Making a network

For this class most of the types of network you will want to make can be produced by metaknowledge. The first three co-citation network, citation network and co-author network are specialized versions of the last three one-mode network, two-mode network and multi-mode network.

First we need to import metaknowledge and because we will be dealing with graphs the graphs package networkx as should be imported


In [1]:
import metaknowledge as mk
import networkx as nx

And so we can visualize the graphs


In [2]:
import matplotlib.pyplot as plt
%matplotlib inline
import metaknowledge.contour.plotting as mkv

Before we start we should also get a RecordCollection to work with.


In [3]:
RC = mk.RecordCollection('../savedrecs.txt')
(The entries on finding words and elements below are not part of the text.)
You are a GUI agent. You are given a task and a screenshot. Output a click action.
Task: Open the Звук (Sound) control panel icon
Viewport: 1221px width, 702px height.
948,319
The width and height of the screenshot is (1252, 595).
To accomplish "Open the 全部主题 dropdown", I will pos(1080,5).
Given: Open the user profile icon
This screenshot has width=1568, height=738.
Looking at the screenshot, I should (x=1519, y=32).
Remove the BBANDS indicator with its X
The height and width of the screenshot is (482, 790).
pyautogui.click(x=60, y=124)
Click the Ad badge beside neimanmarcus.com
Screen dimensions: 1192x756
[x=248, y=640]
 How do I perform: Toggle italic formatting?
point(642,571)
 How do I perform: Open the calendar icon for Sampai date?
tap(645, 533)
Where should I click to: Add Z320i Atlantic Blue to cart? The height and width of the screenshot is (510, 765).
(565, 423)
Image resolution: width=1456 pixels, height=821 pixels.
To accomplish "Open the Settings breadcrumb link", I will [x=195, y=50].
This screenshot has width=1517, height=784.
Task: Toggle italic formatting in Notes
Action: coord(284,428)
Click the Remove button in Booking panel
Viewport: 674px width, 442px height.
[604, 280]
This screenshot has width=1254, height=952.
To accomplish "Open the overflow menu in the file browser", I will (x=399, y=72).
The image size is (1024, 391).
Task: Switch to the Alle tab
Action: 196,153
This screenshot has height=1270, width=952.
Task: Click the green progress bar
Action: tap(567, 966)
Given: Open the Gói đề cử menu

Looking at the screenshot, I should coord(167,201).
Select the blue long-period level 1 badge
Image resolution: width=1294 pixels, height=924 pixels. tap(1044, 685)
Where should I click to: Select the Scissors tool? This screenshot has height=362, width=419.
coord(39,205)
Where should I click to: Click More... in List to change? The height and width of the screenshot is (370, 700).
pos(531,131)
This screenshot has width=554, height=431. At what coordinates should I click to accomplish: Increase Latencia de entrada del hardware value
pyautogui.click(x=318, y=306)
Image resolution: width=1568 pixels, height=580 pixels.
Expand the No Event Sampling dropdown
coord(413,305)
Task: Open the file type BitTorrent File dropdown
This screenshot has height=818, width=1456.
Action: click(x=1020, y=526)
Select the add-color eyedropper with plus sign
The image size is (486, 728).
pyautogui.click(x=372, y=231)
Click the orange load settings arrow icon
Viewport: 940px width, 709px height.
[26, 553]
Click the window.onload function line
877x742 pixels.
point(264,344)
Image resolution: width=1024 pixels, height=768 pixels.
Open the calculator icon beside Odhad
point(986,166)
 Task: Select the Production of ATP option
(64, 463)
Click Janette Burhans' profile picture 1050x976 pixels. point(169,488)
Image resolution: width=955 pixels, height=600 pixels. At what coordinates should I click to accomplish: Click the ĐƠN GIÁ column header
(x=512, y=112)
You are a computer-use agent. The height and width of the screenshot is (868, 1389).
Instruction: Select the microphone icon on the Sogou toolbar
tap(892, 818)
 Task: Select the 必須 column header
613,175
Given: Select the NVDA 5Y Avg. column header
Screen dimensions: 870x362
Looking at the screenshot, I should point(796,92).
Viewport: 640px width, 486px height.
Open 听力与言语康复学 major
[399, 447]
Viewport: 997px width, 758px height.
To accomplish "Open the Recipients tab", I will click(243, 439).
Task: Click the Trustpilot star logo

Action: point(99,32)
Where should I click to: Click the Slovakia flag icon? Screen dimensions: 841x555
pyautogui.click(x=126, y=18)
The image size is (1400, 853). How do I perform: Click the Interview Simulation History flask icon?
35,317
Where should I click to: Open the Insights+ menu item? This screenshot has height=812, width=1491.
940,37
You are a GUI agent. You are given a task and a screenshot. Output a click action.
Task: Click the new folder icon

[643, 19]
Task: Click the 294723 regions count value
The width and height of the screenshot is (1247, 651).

Now lets look at the different types of graph.

Making a co-citation network

To make a basic co-citation network of Records use networkCoCitation().


In [4]:
CoCitation = RC.networkCoCitation()
print(mk.graphStats(CoCitation, makeString = True)) #makestring by default is True so it is not strictly necessary to include


The graph has 601 nodes, 19492 edges, 0 isolates, 4 self loops, a density of 0.108109 and a transitivity of 0.691662

graphStats() is a function to extract some of the statists of a graph and make them into a nice string.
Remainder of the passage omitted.